Un arbre mort constitue une niche écologique précieuse qui accueille un quart de la biodiversité forestière. C’est considérable. Lorsqu’un arbre meurt, il offre un nouvel espace de vie très utile à de nombreux animaux et plantes. Les oiseaux cavernicoles, comme les pics ou certaines mésanges, creusent des cavités dans le tronc pour y nicher, tandis que des insectes xylophages se nourrissent du bois mort. Les champignons décomposeurs et les lichens colonisent également ces habitats offerts par les arbres morts. Et ces champignons décomposeurs, en travaillant à la destruction du bois, alimentent à leur tour le sol en nutriments disponibles pour les plantes voisines.
Les jeunes arbres qui poussent autour d’une chandelle profitent de cet engrais qu’il apporte continuellement. Les champignons qui œuvrent à le détruire finissent aussi par tomber au sol pour l’enrichir. Les bactéries qui étaient liées aux racines de l’arbre se dirigeront vers celles des nouveaux qui l’entourent, les rendant plus forts. Le cycle est complet, et il bénéficie directement aux autres végétaux de votre jardin.
Si la sécurité ne l’impose pas, laisser la souche en place est souvent la meilleure décision. Les souches d’arbres morts aident à stabiliser les sols grâce à leurs racines encore en place. Elles retiennent la terre et limitent ainsi son érosion, notamment sur les pentes où les risques de glissement de terrain peuvent être importants. Si l’arbre représente un risque de chute, certains propriétaires font couper l’arbre à une hauteur de 3 à 5 mètres pour créer un chicot écologique qui bénéficiera à la faune locale tout en limitant les risques de chute sur des zones sensibles.
Replanter sans oublier l’invisible
Si le choix de retirer l’arbre s’impose malgré tout, raisons de sécurité, contraintes d’espace, une erreur fréquente consiste à replanter sans réfléchir à ce qui se passe dans le sol. Replanter des arbres ne suffit pas toujours si le sol a perdu ses champignons, sa matière organique et son humidité. Un jeune arbre planté dans un sol dont le réseau mycorhizien a été détruit par le dessouchage ne bénéficiera pas du même soutien souterrain qu’un arbre planté dans un sol vivant.

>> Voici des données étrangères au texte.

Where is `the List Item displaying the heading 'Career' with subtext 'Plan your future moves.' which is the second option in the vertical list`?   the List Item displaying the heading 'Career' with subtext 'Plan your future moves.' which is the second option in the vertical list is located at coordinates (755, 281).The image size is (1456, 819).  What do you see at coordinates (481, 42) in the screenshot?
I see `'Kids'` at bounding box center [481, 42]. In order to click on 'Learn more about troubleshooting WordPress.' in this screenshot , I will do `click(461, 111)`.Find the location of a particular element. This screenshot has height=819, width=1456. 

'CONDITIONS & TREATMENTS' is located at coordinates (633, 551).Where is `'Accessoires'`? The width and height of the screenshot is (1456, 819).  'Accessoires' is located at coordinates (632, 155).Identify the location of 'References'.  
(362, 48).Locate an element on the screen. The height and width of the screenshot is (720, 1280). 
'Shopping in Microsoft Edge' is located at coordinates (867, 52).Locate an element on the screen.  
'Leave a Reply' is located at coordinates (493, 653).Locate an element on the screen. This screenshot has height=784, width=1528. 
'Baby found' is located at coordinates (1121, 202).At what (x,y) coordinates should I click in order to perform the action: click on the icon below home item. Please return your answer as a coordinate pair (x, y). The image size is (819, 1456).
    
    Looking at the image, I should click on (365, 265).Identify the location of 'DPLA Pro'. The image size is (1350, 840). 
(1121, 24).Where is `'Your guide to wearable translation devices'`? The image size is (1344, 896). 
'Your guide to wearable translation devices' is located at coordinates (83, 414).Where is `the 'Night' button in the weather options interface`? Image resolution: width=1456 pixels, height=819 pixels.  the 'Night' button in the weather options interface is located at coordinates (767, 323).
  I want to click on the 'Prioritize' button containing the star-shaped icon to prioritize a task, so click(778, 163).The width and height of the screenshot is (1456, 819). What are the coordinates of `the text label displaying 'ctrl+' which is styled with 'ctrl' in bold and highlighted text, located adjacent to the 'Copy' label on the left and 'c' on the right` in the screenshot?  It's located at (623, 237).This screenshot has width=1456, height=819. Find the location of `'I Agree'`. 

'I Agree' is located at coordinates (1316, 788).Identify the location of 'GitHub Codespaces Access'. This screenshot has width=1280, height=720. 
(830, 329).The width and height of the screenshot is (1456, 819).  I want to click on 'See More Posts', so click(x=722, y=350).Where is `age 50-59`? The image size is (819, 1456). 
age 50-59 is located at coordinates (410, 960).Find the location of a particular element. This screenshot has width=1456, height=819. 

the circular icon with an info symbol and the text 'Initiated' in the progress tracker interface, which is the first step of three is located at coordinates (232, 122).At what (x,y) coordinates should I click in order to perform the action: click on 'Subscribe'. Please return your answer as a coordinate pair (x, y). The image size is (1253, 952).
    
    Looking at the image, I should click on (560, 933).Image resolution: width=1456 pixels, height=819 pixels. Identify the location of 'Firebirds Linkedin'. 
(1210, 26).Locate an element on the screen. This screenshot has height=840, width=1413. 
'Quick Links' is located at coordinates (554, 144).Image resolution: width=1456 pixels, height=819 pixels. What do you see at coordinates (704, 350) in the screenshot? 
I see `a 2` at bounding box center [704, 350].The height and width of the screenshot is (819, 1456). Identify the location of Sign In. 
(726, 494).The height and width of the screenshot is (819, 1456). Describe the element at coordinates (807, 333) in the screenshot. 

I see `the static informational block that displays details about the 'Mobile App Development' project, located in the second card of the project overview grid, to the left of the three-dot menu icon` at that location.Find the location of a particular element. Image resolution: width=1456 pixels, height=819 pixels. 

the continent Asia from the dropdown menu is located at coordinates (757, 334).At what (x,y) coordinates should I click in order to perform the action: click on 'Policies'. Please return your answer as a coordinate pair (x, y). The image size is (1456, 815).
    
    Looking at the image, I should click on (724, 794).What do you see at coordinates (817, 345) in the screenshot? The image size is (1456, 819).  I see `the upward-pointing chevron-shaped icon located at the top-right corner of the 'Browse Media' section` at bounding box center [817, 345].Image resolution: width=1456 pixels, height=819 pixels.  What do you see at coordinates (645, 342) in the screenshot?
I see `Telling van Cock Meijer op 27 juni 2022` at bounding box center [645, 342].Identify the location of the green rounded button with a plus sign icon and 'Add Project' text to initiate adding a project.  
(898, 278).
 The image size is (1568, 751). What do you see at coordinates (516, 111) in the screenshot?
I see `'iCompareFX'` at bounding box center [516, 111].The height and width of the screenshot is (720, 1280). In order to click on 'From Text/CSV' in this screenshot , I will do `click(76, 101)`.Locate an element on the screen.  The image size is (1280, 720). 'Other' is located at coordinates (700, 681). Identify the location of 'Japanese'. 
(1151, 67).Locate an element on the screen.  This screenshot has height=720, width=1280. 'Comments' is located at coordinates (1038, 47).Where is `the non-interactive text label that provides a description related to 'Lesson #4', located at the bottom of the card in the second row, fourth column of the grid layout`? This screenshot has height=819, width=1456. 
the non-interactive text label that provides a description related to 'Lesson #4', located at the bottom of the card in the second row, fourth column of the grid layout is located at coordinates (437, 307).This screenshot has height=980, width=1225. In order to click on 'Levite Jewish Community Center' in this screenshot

La solution passe par quelques gestes simples : laisser une partie du bois mort au sol, car en se décomposant lentement, les arbres morts se transforment en humus, cette matière organique qui améliore la qualité des sols en leur permettant de mieux retenir l’eau et les éléments nutritifs. Inoculer le nouveau plant avec des mycorhizes commerciales peut aussi accélérer la reconnexion au réseau existant, une pratique courante en pépinière forestière, transposable au jardin.
Les forestiers vont même parfois plus loin dans cette logique. On les appelle chandelles ou arbres chandelles, ces troncs morts sur pied sont d’un grand profit pour la biodiversité, si bien que les forestiers vont parfois jusqu’à préconiser de sacrifier quelques arbres vivants pour créer des chandelles et multiplier la vie là où elle s’est absentée. Ce qui peut sembler contre-intuitif en gestion forestière l’est encore plus en jardin privatif, mais la logique écologique, elle, ne varie pas.
Ce que la racine déterrée ce matin-là a révélé, c’est que les catégories « vivant » et « mort » sont bien moins tranchées que ce que l’œil voit depuis la surface. La FAO estime les stocks mondiaux de carbone forestier à 714 gigatonnes dans son évaluation 2025 : le sol en contient 46%, la biomasse vivante 44%, puis les litières et bois morts 10%. Ce bois mort que l’on s’empresse d’éliminer représente donc une réserve de carbone et de vie que le jardin, exactement comme la forêt, ne peut pas se permettre de gaspiller.